[Opening Material for this exercise section]

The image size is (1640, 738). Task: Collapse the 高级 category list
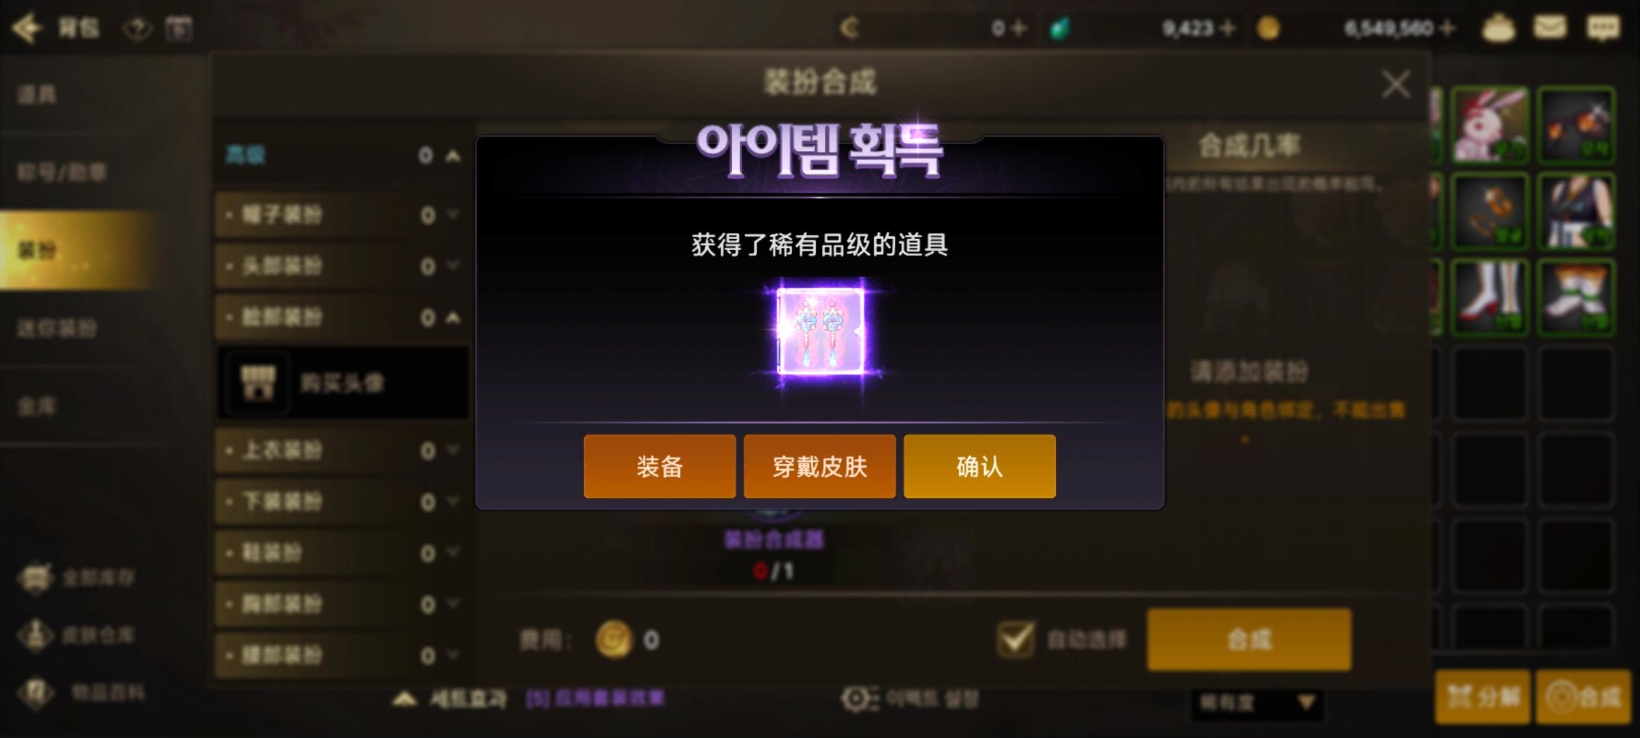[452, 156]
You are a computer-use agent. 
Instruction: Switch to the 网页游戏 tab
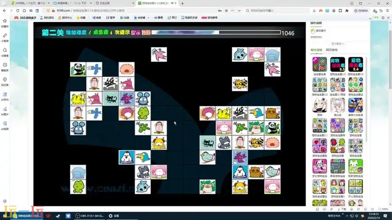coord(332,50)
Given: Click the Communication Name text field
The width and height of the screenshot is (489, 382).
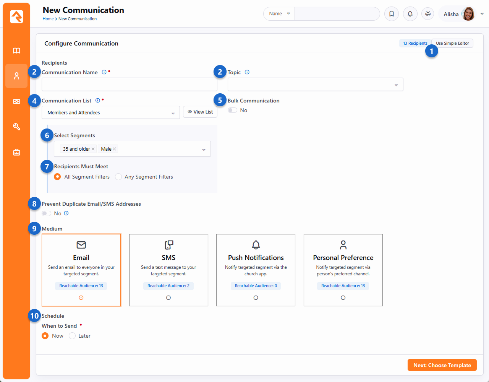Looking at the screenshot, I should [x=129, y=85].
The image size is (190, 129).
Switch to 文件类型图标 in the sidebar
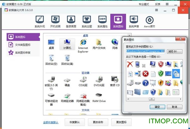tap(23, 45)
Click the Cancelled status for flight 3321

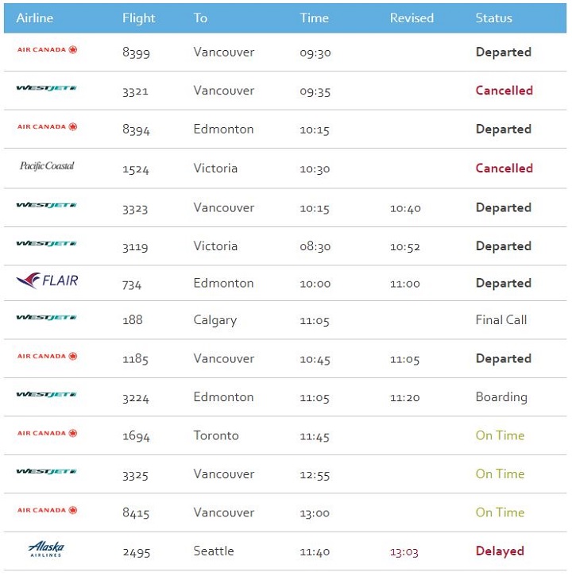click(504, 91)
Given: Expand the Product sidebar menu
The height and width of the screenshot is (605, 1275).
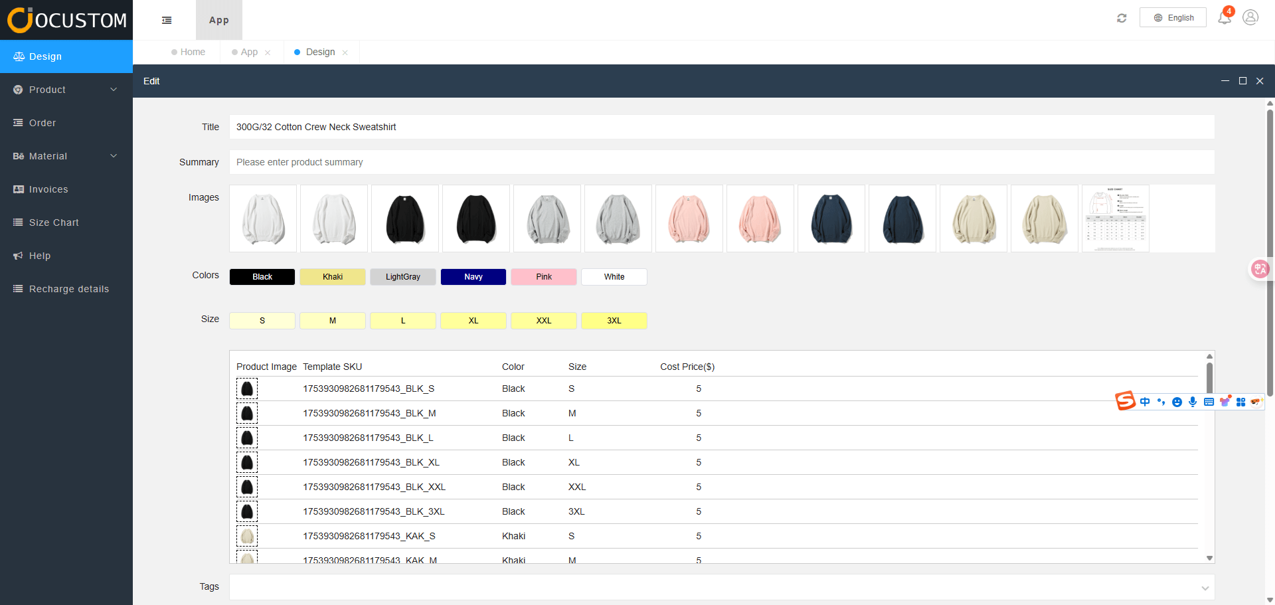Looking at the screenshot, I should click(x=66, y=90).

[Closing Material for this exercise section]
[Opening Material for this exercise section]

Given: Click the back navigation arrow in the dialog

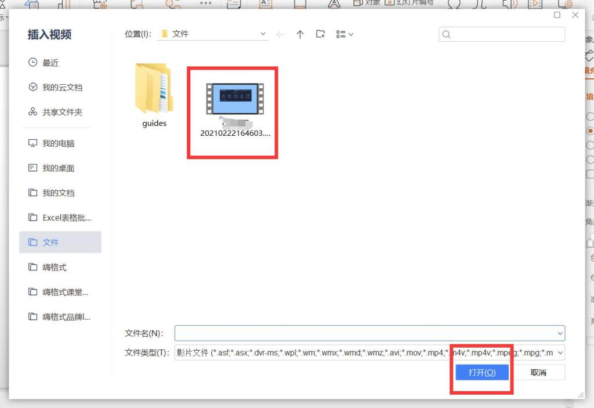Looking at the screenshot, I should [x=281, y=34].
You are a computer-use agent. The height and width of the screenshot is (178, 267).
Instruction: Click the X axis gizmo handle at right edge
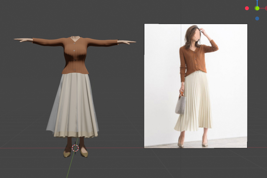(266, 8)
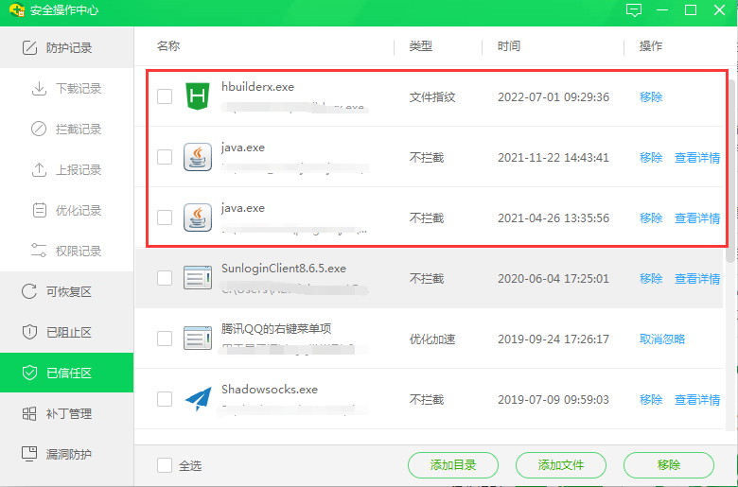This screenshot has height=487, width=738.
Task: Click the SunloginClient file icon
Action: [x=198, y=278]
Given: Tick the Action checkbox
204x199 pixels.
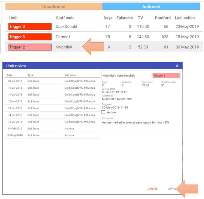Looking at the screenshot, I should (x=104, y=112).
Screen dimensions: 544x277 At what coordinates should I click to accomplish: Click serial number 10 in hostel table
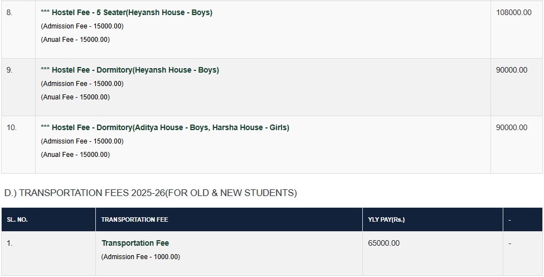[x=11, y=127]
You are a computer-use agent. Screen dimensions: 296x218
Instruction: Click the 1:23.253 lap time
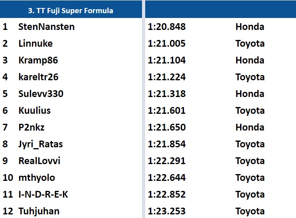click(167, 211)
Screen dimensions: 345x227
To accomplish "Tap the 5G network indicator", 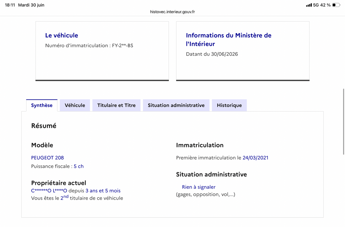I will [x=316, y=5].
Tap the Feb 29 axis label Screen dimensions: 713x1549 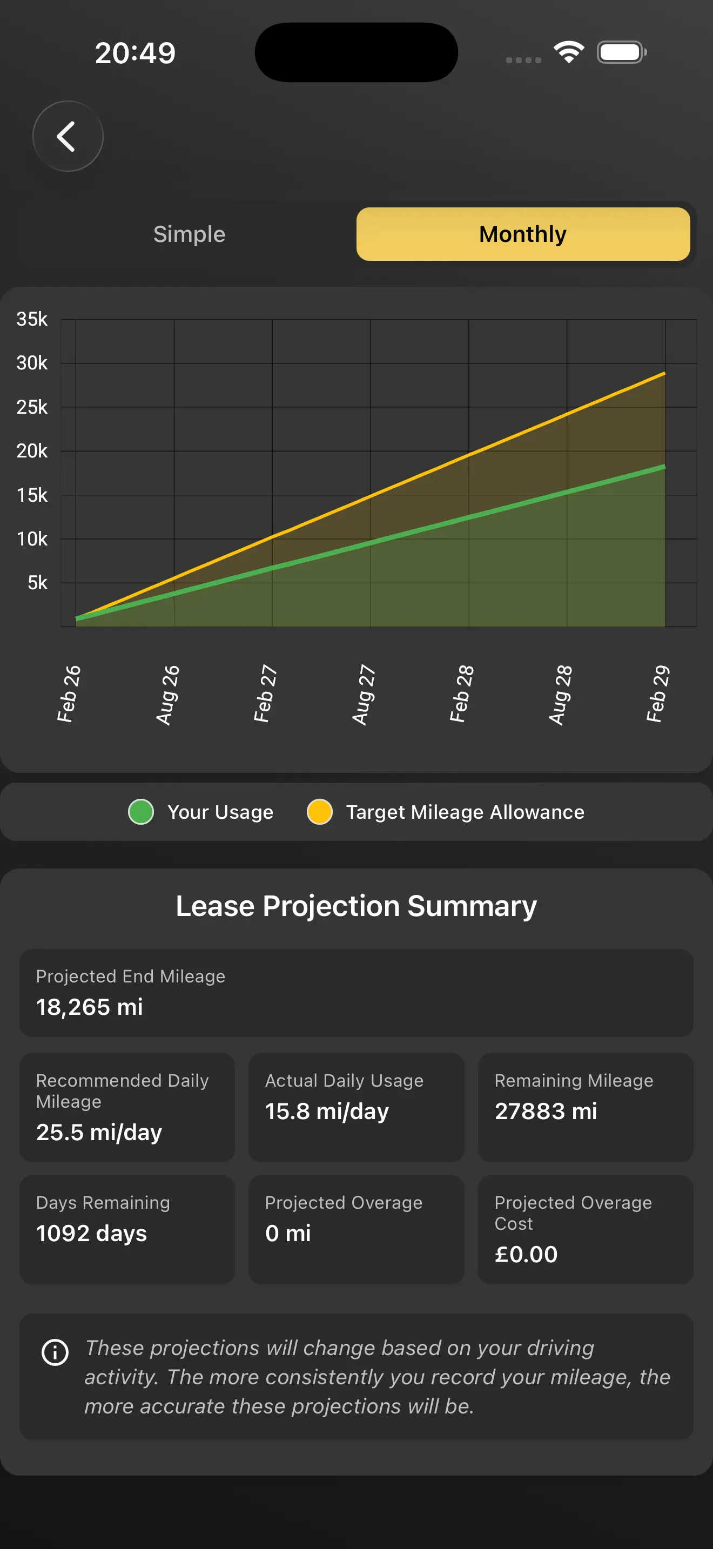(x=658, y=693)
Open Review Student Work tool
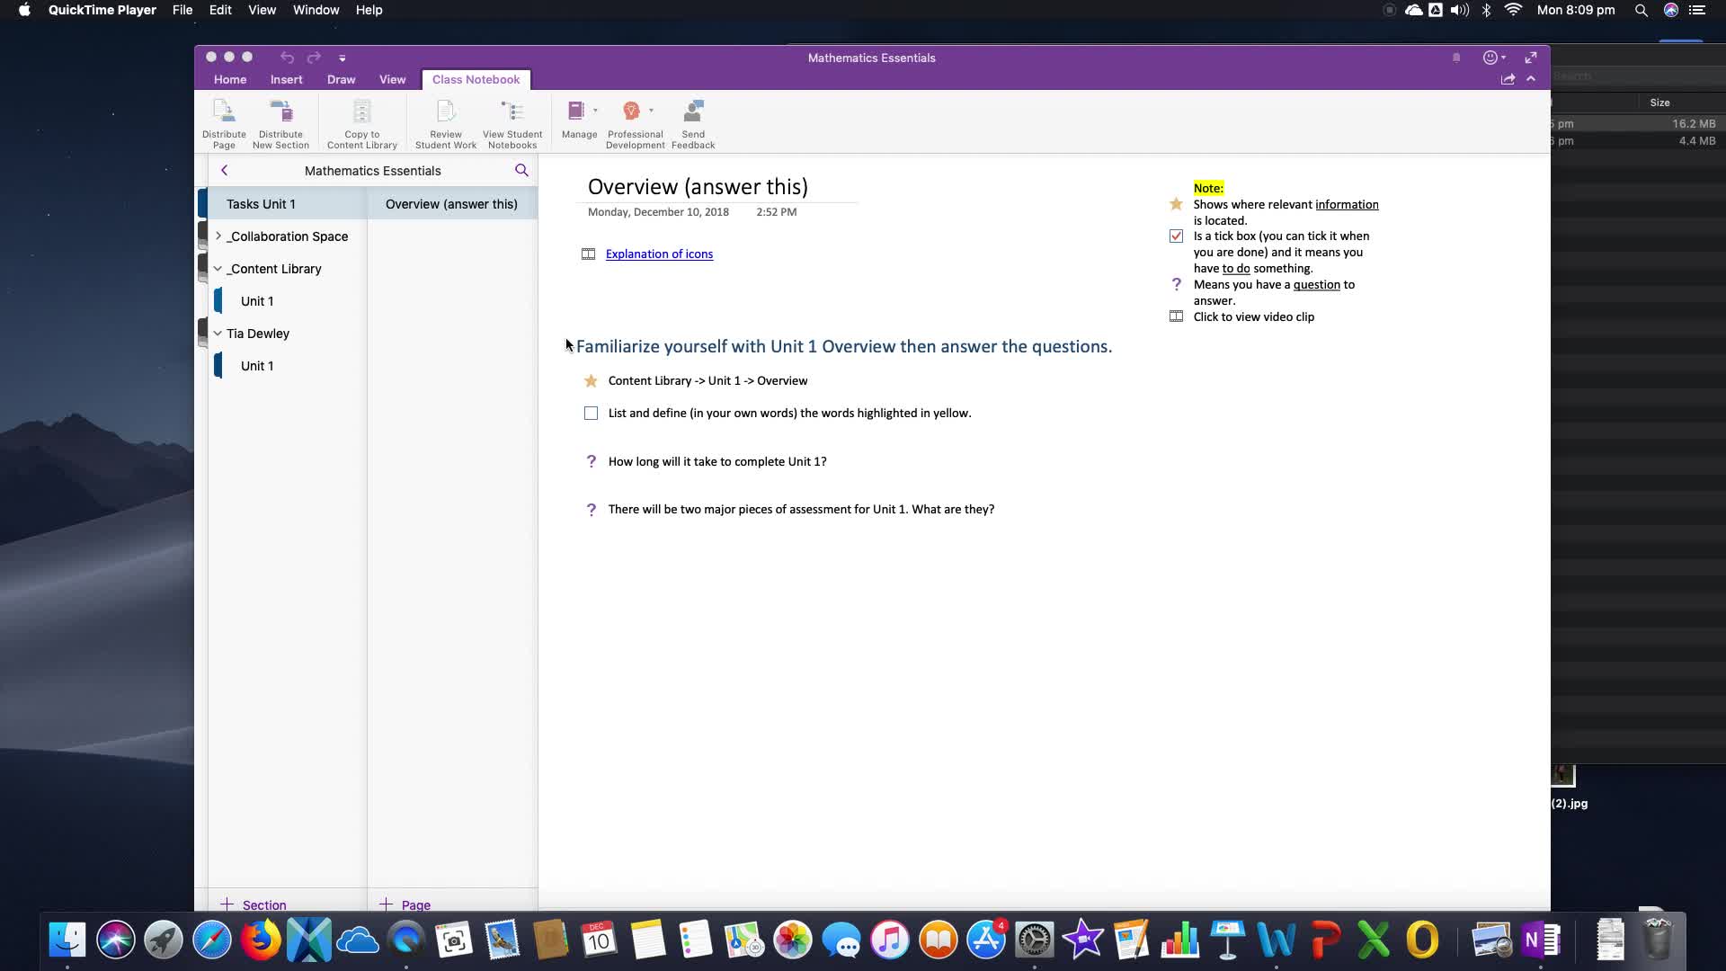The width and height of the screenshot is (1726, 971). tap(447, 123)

[Closing Material for this exercise section]
[Opening Material for this exercise section]

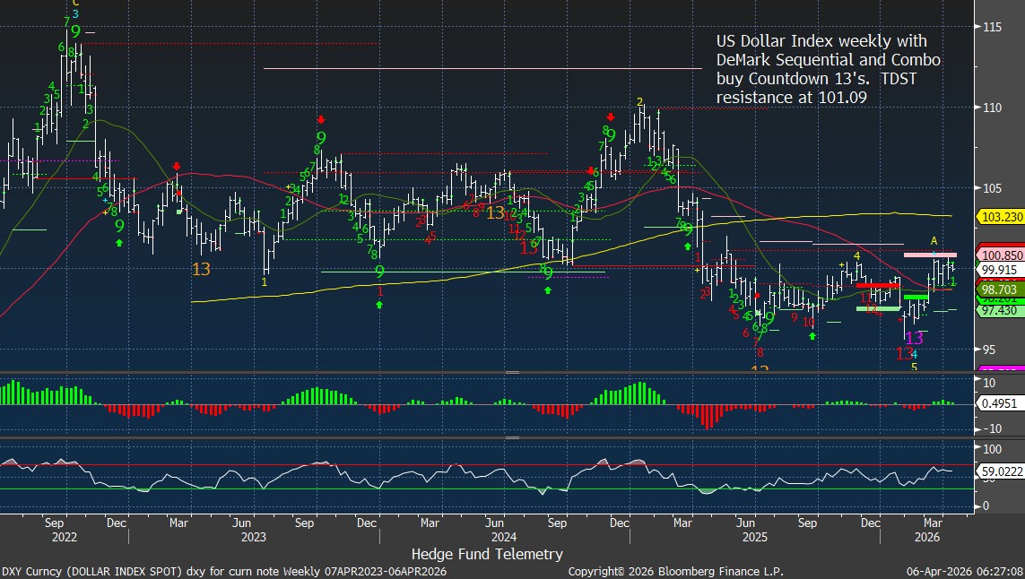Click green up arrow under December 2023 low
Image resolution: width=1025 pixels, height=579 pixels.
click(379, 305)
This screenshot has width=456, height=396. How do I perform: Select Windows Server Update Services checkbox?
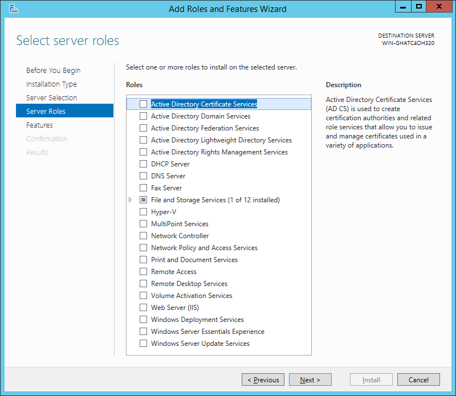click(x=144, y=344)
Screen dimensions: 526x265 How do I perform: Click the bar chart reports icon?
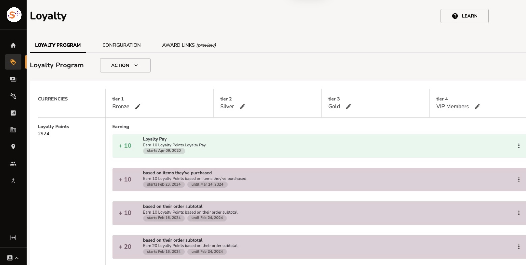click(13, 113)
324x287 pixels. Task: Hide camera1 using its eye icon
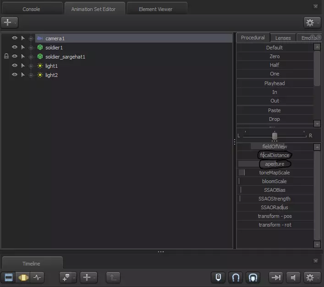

[Closing Material for this exercise section]

§ What the exercise asks
What is the number of lines in the records holding "computer"? Give the number alone.

§ Written response
3